── EXERCISE INPUTS

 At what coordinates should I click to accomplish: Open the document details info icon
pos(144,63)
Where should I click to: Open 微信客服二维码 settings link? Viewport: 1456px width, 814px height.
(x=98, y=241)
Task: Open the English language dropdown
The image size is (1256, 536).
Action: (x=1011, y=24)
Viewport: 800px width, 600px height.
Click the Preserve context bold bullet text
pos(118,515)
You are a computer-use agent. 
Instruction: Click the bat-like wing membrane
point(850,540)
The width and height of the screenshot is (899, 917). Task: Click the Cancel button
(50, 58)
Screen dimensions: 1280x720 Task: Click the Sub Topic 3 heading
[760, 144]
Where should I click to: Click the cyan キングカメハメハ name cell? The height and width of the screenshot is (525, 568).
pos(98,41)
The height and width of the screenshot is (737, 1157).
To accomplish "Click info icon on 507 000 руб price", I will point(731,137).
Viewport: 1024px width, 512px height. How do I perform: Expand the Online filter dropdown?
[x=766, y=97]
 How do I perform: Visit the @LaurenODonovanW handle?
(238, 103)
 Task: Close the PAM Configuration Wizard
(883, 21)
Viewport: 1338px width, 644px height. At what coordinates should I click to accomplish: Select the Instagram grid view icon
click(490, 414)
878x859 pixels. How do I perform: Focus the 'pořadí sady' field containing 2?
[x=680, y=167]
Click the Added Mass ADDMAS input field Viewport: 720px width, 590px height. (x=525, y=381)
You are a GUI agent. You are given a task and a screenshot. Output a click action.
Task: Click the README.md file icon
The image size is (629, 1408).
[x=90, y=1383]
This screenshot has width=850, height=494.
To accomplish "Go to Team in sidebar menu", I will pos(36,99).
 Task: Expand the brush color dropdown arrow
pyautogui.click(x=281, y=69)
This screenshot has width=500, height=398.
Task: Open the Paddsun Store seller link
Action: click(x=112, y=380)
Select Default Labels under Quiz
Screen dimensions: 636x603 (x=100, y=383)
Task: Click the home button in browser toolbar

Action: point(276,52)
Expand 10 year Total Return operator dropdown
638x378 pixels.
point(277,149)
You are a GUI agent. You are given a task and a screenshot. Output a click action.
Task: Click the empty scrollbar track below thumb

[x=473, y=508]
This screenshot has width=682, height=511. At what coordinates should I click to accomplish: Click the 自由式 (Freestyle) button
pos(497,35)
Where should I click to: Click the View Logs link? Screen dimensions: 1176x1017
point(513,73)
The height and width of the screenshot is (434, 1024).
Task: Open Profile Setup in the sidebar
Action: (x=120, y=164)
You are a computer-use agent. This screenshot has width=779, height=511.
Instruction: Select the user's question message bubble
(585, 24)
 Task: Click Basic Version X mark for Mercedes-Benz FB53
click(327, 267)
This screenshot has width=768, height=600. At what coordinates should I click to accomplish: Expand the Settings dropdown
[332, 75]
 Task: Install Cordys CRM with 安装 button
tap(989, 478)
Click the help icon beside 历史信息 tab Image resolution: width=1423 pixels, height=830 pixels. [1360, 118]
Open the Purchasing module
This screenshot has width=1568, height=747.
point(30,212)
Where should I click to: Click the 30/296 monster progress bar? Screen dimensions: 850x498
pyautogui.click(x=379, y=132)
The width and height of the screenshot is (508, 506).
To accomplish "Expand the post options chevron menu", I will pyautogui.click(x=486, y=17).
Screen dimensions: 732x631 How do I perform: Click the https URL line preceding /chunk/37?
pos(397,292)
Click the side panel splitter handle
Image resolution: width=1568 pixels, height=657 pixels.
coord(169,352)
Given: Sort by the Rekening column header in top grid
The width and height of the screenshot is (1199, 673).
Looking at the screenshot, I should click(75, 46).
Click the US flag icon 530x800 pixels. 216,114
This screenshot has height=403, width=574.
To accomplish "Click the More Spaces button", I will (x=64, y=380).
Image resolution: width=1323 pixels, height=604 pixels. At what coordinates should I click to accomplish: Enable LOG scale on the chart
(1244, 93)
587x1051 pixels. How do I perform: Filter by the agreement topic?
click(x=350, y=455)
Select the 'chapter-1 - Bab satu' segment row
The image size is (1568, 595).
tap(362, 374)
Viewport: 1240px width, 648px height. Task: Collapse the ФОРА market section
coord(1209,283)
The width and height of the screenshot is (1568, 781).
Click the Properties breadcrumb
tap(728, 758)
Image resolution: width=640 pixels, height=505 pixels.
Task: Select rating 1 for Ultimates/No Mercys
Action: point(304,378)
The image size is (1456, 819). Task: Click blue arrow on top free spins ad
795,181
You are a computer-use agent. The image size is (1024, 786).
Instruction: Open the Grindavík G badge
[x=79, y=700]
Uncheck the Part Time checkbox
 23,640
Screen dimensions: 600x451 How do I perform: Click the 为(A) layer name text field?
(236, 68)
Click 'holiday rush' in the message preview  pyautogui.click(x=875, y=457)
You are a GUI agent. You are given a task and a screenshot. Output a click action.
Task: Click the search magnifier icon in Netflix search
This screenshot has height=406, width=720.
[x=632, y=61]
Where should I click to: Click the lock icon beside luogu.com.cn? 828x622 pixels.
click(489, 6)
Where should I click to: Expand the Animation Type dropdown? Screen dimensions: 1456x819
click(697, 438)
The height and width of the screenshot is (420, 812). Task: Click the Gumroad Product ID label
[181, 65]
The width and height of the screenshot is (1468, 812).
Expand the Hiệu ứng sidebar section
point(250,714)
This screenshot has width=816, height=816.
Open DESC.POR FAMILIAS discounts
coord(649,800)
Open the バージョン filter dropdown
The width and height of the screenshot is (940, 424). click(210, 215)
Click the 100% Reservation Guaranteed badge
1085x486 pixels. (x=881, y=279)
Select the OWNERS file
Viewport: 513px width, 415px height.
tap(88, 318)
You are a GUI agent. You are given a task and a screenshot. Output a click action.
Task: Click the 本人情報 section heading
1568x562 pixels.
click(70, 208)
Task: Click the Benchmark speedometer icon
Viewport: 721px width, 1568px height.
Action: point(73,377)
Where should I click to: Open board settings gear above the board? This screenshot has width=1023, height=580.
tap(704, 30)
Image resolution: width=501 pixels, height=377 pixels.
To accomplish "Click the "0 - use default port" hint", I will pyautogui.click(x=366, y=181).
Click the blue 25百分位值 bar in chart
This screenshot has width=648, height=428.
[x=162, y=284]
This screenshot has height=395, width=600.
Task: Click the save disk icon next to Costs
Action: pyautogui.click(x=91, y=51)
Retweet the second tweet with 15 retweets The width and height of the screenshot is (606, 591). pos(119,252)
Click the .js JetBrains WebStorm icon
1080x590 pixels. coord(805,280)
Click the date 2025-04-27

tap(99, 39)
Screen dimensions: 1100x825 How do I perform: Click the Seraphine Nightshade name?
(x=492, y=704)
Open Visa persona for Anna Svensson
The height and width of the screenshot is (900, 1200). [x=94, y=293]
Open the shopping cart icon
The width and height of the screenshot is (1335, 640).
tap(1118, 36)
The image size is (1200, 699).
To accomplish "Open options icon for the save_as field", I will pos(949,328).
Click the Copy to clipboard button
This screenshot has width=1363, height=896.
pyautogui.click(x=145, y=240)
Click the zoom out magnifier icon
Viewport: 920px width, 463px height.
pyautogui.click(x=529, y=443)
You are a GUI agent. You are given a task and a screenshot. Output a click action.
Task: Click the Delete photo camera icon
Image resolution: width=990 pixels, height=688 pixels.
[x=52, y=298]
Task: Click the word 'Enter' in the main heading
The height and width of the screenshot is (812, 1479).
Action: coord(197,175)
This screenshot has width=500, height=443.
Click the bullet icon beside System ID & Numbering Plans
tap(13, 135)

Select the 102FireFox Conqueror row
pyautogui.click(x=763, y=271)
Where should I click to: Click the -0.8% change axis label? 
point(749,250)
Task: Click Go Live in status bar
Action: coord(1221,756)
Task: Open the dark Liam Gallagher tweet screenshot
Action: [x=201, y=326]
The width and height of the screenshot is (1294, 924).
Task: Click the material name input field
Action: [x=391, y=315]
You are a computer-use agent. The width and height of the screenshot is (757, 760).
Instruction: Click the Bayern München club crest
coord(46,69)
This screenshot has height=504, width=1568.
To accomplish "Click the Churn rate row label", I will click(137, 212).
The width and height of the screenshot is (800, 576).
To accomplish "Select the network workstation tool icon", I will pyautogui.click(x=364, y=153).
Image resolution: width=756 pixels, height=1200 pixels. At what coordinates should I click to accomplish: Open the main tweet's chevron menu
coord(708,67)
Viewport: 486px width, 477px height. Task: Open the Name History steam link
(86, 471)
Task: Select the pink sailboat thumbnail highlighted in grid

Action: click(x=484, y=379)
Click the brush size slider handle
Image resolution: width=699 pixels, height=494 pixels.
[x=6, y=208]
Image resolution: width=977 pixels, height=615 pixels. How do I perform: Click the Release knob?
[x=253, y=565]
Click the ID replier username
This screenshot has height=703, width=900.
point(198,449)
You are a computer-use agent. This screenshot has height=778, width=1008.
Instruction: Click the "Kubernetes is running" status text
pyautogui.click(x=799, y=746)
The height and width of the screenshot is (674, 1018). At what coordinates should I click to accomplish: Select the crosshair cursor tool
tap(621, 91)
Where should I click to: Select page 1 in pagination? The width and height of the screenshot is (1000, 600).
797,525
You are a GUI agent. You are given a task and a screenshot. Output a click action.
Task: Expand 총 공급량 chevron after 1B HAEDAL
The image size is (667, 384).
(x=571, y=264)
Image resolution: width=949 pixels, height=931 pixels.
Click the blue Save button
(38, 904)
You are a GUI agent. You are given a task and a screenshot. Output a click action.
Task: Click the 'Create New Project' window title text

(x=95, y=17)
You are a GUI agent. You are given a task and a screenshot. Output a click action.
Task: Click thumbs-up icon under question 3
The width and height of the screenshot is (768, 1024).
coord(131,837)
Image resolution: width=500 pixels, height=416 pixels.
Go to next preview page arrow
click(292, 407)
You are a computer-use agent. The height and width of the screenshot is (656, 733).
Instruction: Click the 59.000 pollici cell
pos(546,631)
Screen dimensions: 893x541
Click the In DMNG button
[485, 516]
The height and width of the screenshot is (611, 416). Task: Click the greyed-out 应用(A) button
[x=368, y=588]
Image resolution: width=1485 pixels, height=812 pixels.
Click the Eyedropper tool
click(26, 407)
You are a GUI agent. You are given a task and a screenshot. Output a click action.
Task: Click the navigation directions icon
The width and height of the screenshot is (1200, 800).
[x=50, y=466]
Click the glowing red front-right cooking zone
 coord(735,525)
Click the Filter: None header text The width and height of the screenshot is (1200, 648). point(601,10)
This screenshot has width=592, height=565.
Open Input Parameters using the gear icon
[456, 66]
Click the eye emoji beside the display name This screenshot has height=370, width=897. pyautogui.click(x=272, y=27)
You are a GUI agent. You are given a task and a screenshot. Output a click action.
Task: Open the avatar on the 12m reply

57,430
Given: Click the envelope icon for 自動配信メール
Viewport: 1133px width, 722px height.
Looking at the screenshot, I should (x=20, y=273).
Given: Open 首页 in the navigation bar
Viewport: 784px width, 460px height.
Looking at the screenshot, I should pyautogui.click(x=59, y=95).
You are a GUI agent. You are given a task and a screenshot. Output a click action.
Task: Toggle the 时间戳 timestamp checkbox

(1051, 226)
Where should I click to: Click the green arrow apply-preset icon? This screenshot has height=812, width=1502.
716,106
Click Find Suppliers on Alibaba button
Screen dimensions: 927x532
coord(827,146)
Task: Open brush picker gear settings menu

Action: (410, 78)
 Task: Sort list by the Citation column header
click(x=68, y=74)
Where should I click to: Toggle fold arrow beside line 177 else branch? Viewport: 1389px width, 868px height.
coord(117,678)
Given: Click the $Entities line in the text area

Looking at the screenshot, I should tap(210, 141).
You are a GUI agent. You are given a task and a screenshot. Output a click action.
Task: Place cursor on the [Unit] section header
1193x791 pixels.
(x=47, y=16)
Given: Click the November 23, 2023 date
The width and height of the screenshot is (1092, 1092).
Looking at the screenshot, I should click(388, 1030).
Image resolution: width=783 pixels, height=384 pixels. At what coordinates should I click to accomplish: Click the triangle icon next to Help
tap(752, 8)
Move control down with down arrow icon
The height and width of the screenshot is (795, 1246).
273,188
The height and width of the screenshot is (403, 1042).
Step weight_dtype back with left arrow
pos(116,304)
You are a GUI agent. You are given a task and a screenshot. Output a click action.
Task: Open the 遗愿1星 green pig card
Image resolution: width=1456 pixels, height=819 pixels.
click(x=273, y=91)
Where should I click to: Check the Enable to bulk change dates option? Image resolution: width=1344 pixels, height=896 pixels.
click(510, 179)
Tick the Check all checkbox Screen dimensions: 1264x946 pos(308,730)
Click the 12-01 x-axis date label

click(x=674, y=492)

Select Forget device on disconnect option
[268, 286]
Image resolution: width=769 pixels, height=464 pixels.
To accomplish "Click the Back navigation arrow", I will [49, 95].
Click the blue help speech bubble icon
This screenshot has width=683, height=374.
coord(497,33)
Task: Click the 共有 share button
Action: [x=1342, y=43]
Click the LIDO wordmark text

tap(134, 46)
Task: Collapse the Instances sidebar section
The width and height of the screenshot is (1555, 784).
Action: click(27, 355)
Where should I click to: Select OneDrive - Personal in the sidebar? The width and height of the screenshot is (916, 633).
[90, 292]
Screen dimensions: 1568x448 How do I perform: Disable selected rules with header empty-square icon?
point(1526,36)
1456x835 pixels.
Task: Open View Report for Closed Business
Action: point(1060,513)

────

Each line above with the string "computer" should be reported in full.

### SOLUTION FOR THIS TASK
You are a computer-use agent. 
You are a computer-use agent. This screenshot has width=779, height=511.
You are a computer-use agent. The image size is (1024, 786).
You are a computer-use agent. The width and height of the screenshot is (757, 760).
You are a computer-use agent. This screenshot has height=778, width=1008.
You are a computer-use agent. The height and width of the screenshot is (656, 733).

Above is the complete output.